I'm able to send 100,000 msg in 30 seconds. Which amount to about 3333 msgs per second. This is way less than I would expect when looking at (https://github.com/yevhen/Orleans.PingPong)

It also does not seem to matter if I start of with 10 grains, 100 grains, or 1000 grains.

When I then add persistence with table storage configured

.AddAzureTableGrainStorage(
        name: "OrleansMemoryProvider",
        configureOptions: options =>
        {
            options.UseJson = true;
            options.ConfigureTableServiceClient(
                "secret);
        })

And a single

await WriteStateAsync(); in CreateOrder things get drastically worse at about 280 msgs / s

When I go a bit further and implement some basic domain logic. Calling other actors etc we essentially grind to a snails pace at 1.2 msgs / s

What gives?

EDIT:

  • My cpu is at about 50%.

Solution

  • Building high performance applications can be tricky and nuanced. The general solution in Orleans is that you have many grains and many callers, so you can achieve a high degree of concurrency and thus throughput. In your case, you have many grains (100), but you have few callers (I believe it's one per core by default with Parallel.ForEachAsync), and each caller is writing to the console after every call, which will slow things down substantially.

    If I remove the Console.WriteLine and run your code on my machine using Orleans 7.0-rc2, the 100K calls to 100 grains finish in about 850ms. If I change the CreateOrderRequest & CreateOrderResponse types from classes to structs, the duration decreases to 750ms.

    If I run a more optimized ping test (the one from the Orleans repository), I see approximately 550K requests per second on my machine with one client and one silo process sharing the same CPU. The numbers are approximately half this for Orleans 3.x. If I co-host the client within the silo process (i.e, pull IClusterClient from the silo's IServiceProvider) then I see over 5M requests per second.
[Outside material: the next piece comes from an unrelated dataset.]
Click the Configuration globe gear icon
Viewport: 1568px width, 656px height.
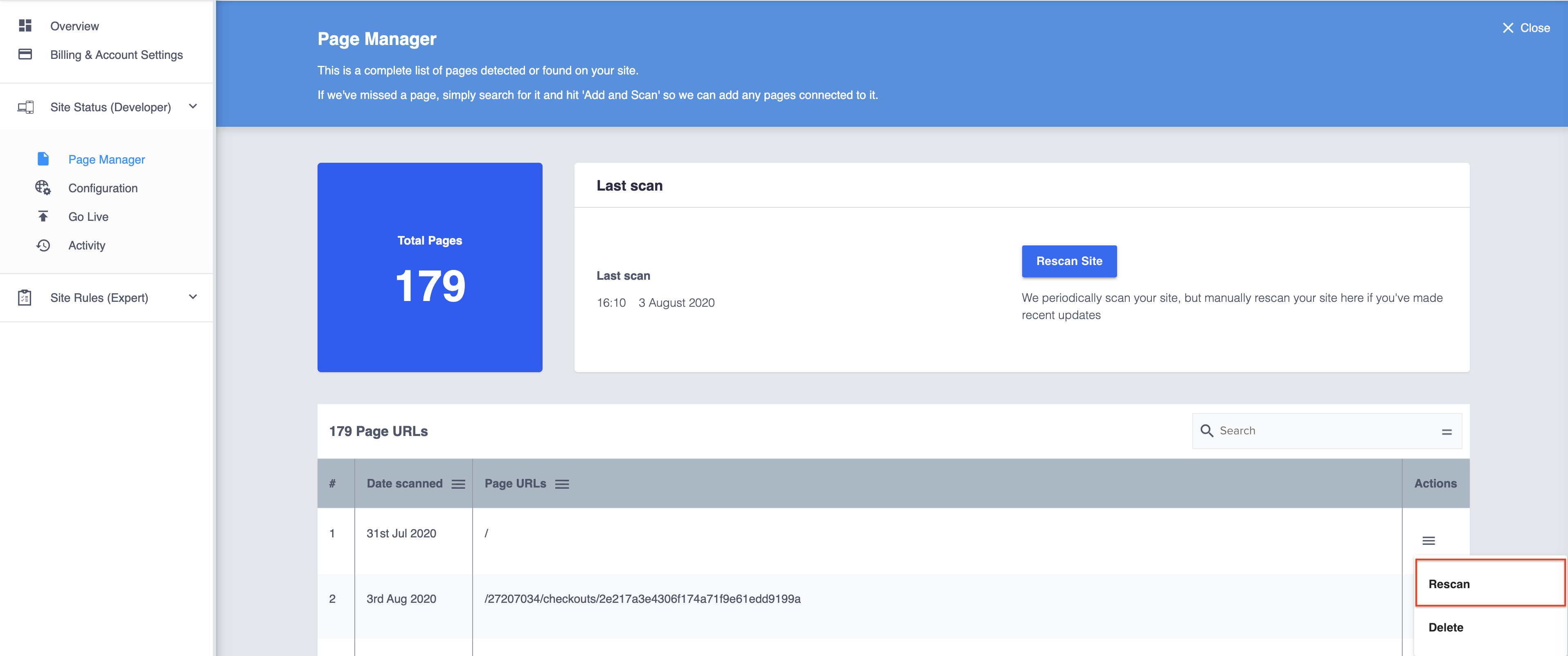[43, 187]
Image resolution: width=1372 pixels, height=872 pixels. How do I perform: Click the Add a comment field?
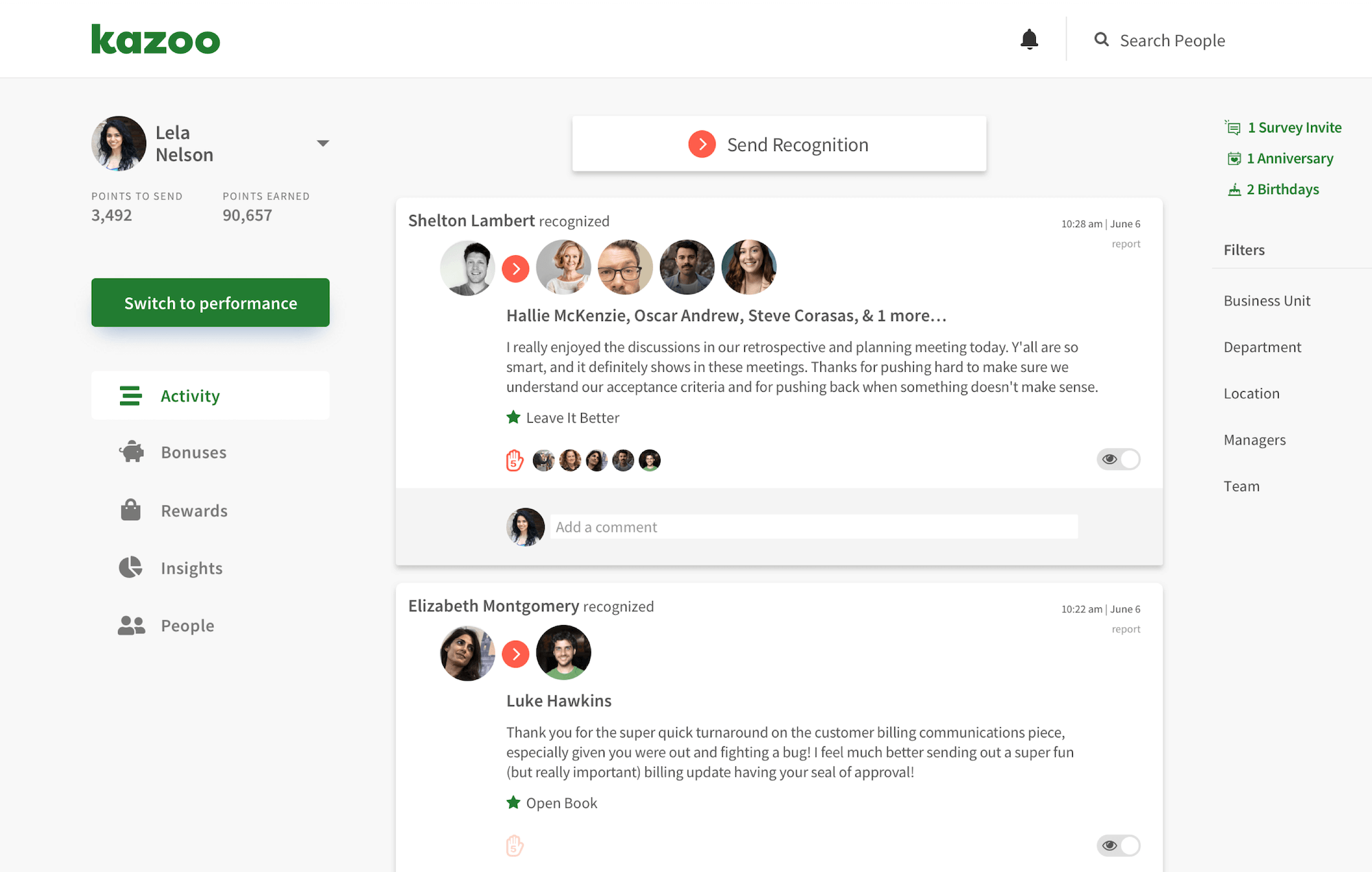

    Once you start doing non-trivial amounts of work in each of your grains, you're going to start running up against other limits. I tested calling a single grain from within the same process recently and found that one grain can handle 500K RPS if it is doing trivial work (ping-pong). If the grain has to write to storage on every request and each storage write takes 1ms then it will not be able to handle more than 1000 RPS, since each call waits for the previous call to finish by default. If you want to opt out of that behavior, you can do so by enabling reentrancy on your grain as described in the documentation here: https://learn.microsoft.com/en-us/dotnet/orleans/grains/reentrancy. The Chirper example has more details on how to implement reentrancy with storage updates: https://github.com/dotnet/orleans/tree/main/samples/Chirper.

    When grain methods become more complex and grains need to perform significant amounts of I/O to serve each request (for example, storage updates and subsequent grain calls), the throughput of each individual grain will decrease since each request involves more work. Hopefully, the above numbers give you an approximate guide.